When Fred retires, he agrees to take Annie on the trip she always dreamed about, and the two set off for California. When they get to San Diego, they find that Dorothy and Jesse are so hard-pressed financially that they rent out their big home and are camping out in a tiny house with no room for guests. Living in a small apartment they rent, Fred and Annie cannot help wishing they were back home. On their way home, they stop at the luxurious home of Annie’s sister Louise, but Annie finds that she and her sister lost their old closeness.

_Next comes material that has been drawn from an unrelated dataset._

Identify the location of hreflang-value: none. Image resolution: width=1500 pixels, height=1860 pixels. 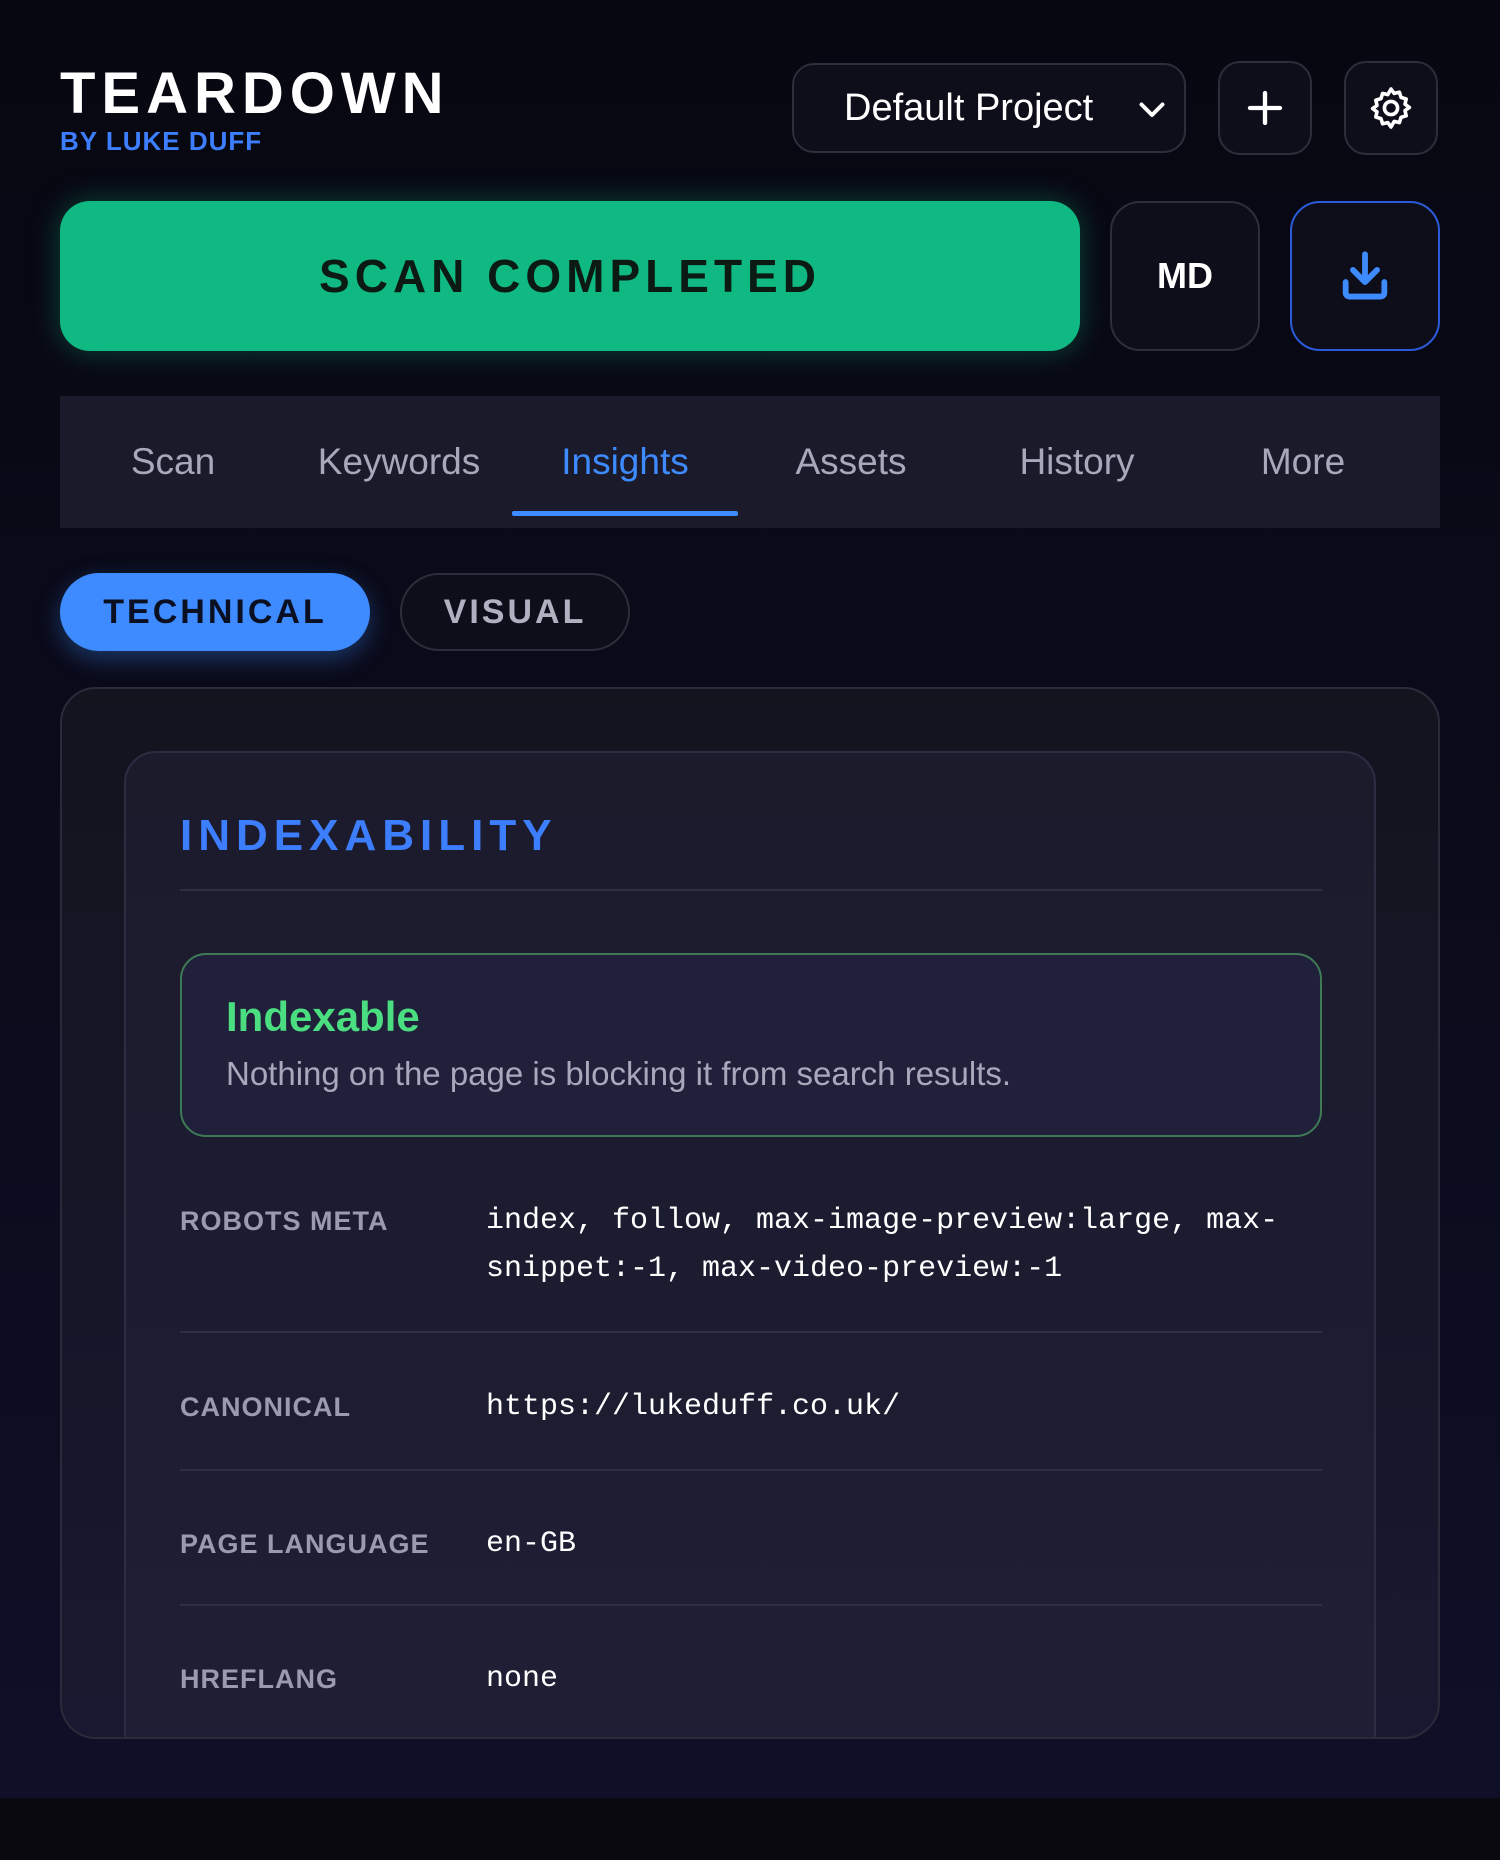
(522, 1679).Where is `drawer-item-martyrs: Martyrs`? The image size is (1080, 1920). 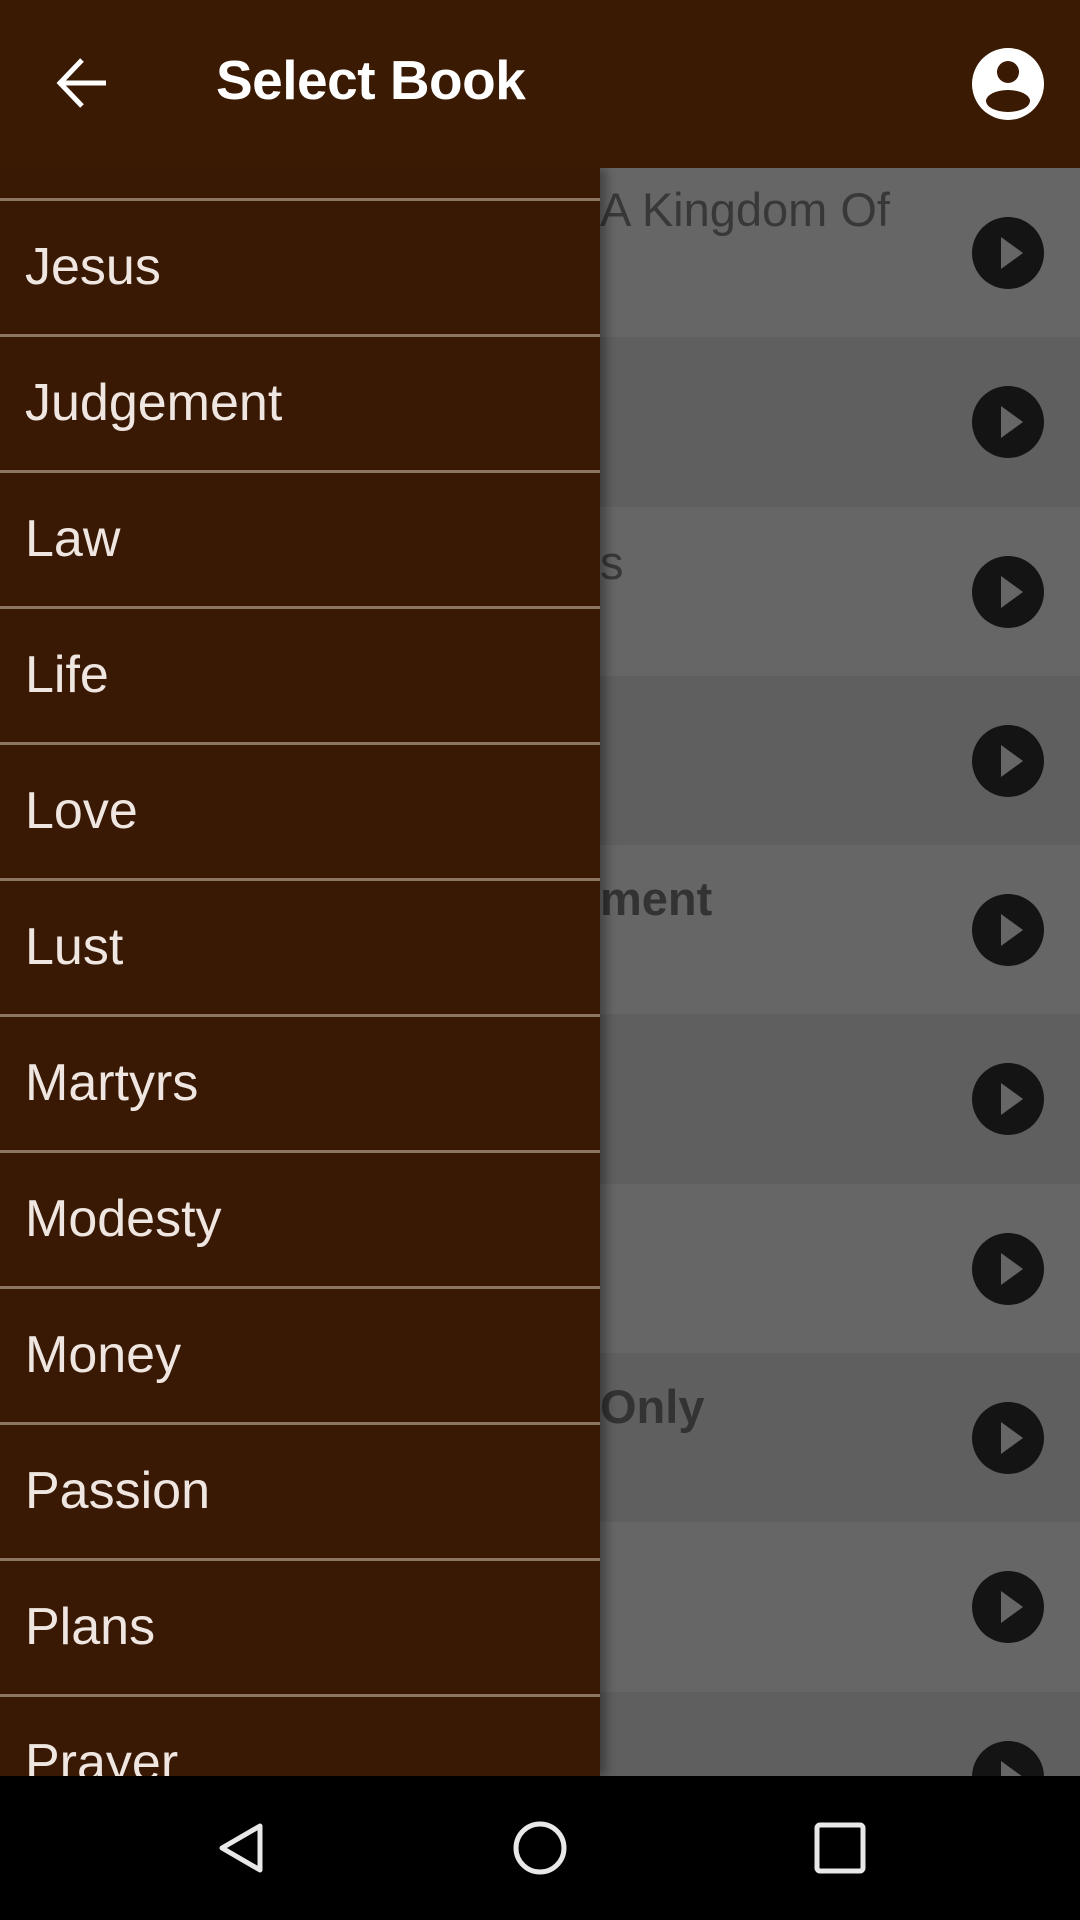
drawer-item-martyrs: Martyrs is located at coordinates (300, 1085).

Back in Belmond, at first Fred and Annie feel displaced. Fred’s church closes, and his bank is in difficulty. Fred soon finds that there are people who need his help, and once again he has a reason for living. As for Annie, now that she finally had her trip, she begins to feel her old tenderness toward Fred. Whatever the future holds, they both realize, they can face it together.

Bibliography

Herron, Ima Honaker. The Small Town in American Literature. New York: Haskell House, 1971. Classifies Suckow as a fair, dispassionate, and accurate observer of small-town life in the Midwest. The Folks is also the story of rapidly changing times and a changing American society.

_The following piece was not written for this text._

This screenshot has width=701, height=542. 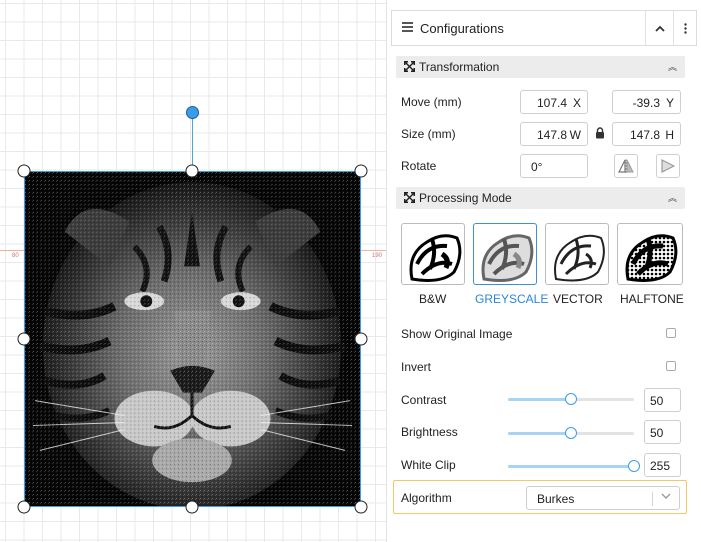 What do you see at coordinates (462, 28) in the screenshot?
I see `panel-title: Configurations` at bounding box center [462, 28].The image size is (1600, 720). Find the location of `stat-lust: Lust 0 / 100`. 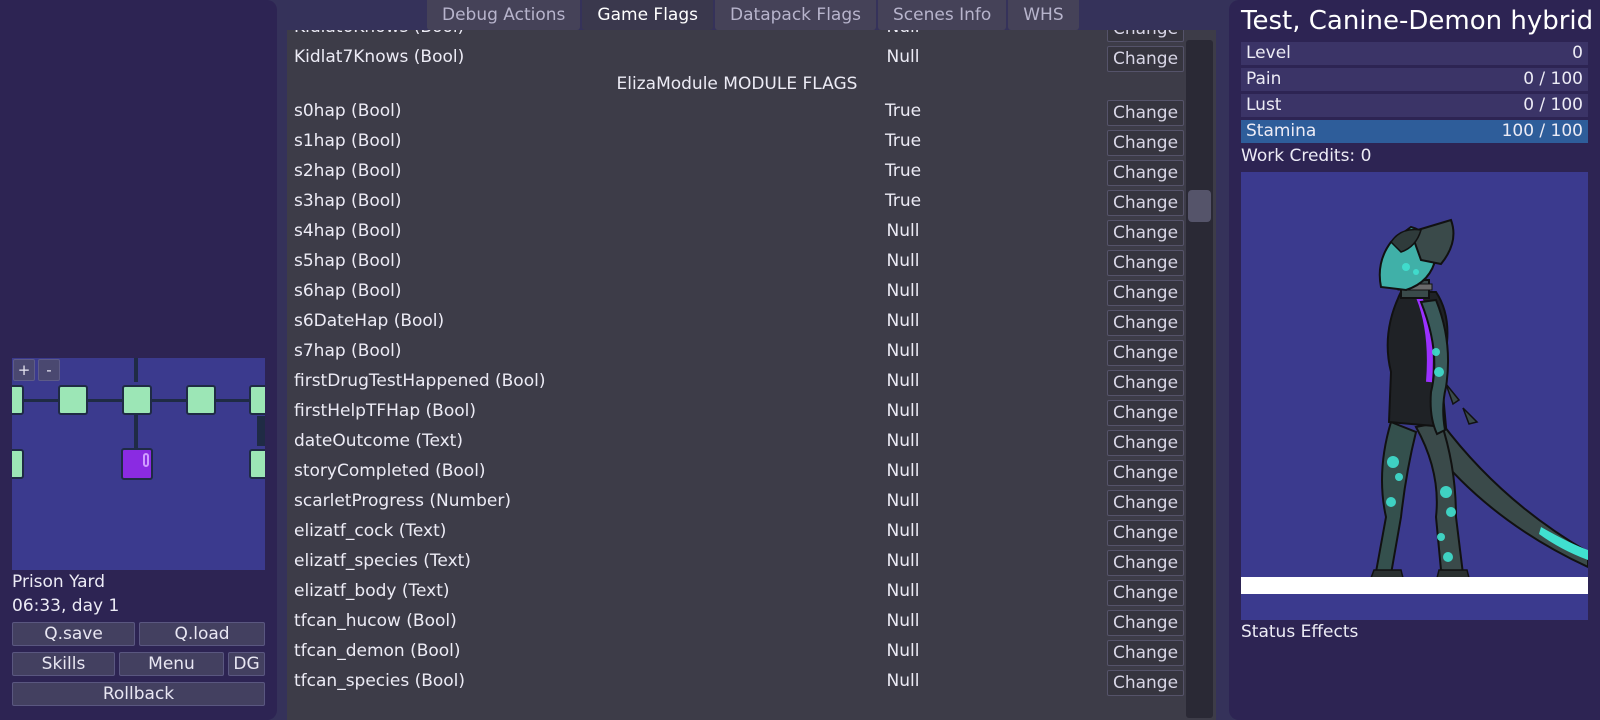

stat-lust: Lust 0 / 100 is located at coordinates (1414, 106).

Kissane, Leedice McAnelly. Ruth Suckow. New York: Twayne, 1969. Major study of the author. In a lengthy analysis of The Folks, which she considers Suckow’s best work, Kissane considers style, theme, and characterization. Includes chronology, extensive notes, and annotated bibliography.

Omrcanin, Margaret Stewart. Ruth Suckow: A Critical Study of Her Fiction. Philadelphia: Dorrance, 1972. A topical analysis of Suckow’s works. References to The Folks are scattered throughout the chapters on setting, social significance, and universal themes. The appendixes contain a chronological bibliography of Suckow’s writings and a comprehensive list of secondary sources.

Tomkinson, Grace. “Cycle of Iowa.” Canadian Forum 15 (December, 1934): 119-120. Praises Suckow’s skill, her honesty, her penetrating characterization, and her gentle satire. Argues that although The Folks is called the great midwestern novel, it has a universal appeal.

Van Doren, Dorothy. “Real People.” The Nation, October 17, 1934. An interesting contemporary review. Argues that the novel is about the failure of an old order and the birth of a new, “as inevitable as it is unsatisfying.” Despite some technical imperfections, The Folks is “warm with the breath of life.”